We design a Non-local Feature Enhancement (NFE) module that integrates global semantic context with gradient-based structural cues, effectively improving robustness against complex background interference.
Extensive experiments on the DUT-Anti-UAV and Det-Fly datasets demonstrate that the proposed method consistently outperforms state-of-the-art anti-UAV detection approaches.
The remainder of this paper is organized as follows:
Section 2 reviews related work.
Section 3 details the overall architecture of the proposed model.
Section 4 describes the experimental setup, evaluation metrics, and results.

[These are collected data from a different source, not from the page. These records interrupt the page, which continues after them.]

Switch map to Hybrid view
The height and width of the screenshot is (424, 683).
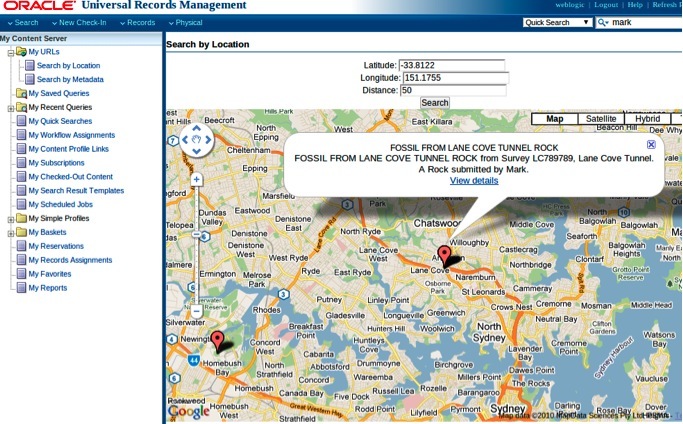coord(647,119)
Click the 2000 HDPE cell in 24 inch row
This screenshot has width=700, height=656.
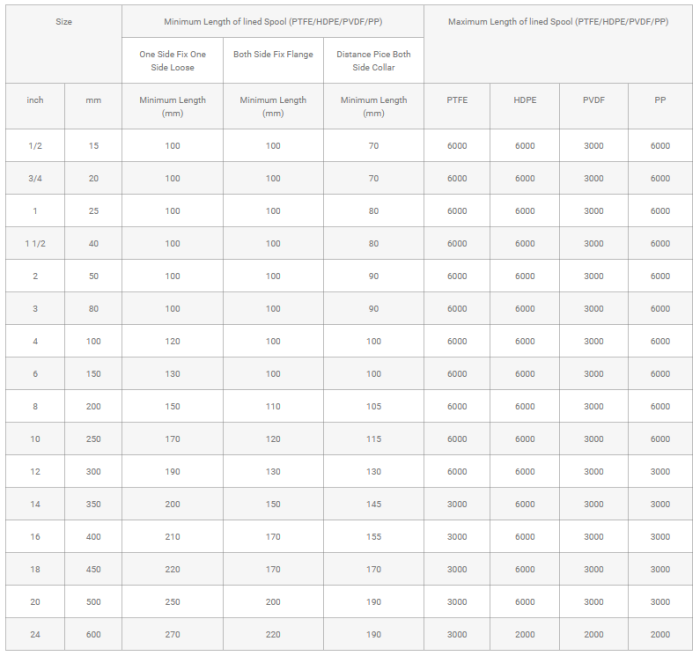pyautogui.click(x=525, y=635)
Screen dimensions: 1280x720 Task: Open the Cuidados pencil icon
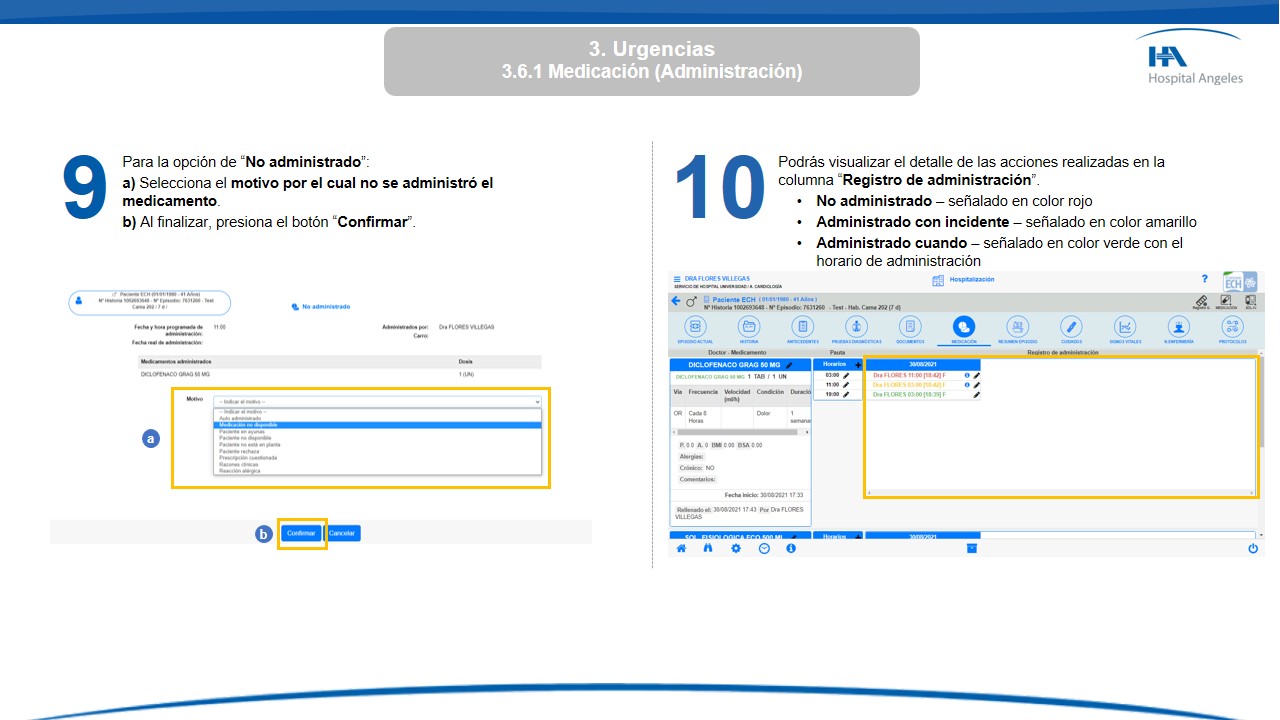pos(1071,327)
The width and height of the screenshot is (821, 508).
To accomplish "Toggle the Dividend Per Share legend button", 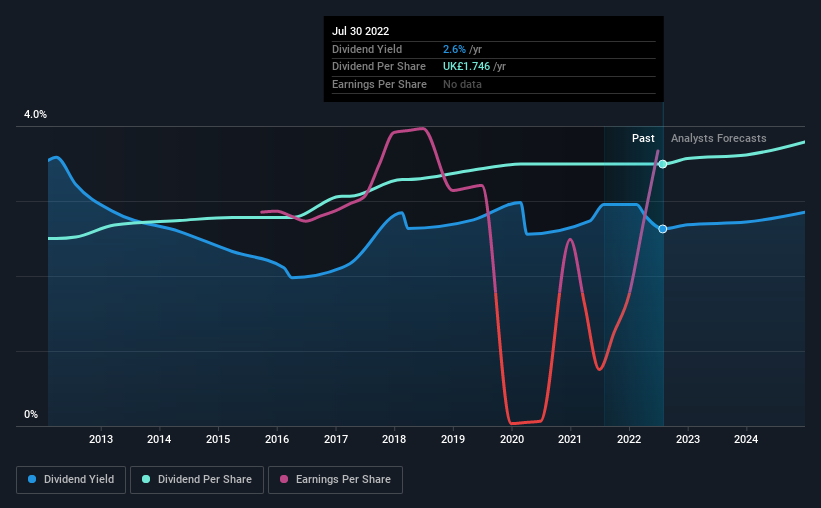I will [x=197, y=480].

Section 5 discusses the limitations of our method and outlines future directions. Finally,
Section 6 concludes the paper.
2. Literature Review
UAV detection has become an essential research topic in recent years due to the rapid proliferation of drones in civil, industrial, and military environments. Early anti-UAV detection methods predominantly relied on handcrafted visual features such as Haar [
5] and HOG [
6], which suffer from limited robustness under illumination variation, cluttered backgrounds, and rapid UAV motion. Traditional background subtraction and motion-based approaches also struggle in complex scenes due to handcrafted assumptions that fail under dynamic environments.
With the advancement of deep learning, CNN-based object detectors have become the dominant choice for UAV detection. A number of YOLO-series networks, including YOLOv3, YOLOv11, and YOLOv12 [
11,
20,
30], have significantly improved detection accuracy and efficiency. However, these models often fail to capture fine-grained details of small UAV targets, especially when targets occupy less than 1% of the image area. To address scale variation, multi-scale feature fusion structures such as FPN [
13], PANet [
14], BiFPN [
15], and their numerous variants have been widely adopted. Several UAV-specific studies further extend these architectures. For example, Zhai et al. [
16] extended multi-layer prediction for better small-target detection, while Jiang et al. [
17] introduced a reparameterized feature aggregation design to enhance multi-scale robustness. Zhang et al. [
19] improved YOLOv10 with bidirectional scale attention to capture enhanced multi-resolution dependencies.
In parallel, local attention mechanisms have shown notable progress in enhancing feature representation quality. Lightweight attention modules such as CBAM [
22] and SimAM [
23] have been widely integrated into UAV detectors to suppress background noise and highlight discriminative regions. Ma et al. [
26] fused SimAM and Wasserstein normalization for low-altitude background suppression, while Bo et al. [
27] improved YOLOv7 by refining spatial focus. Additionally, graph attention and context-aware modules [
21,
28] have been explored to enhance foreground feature retention.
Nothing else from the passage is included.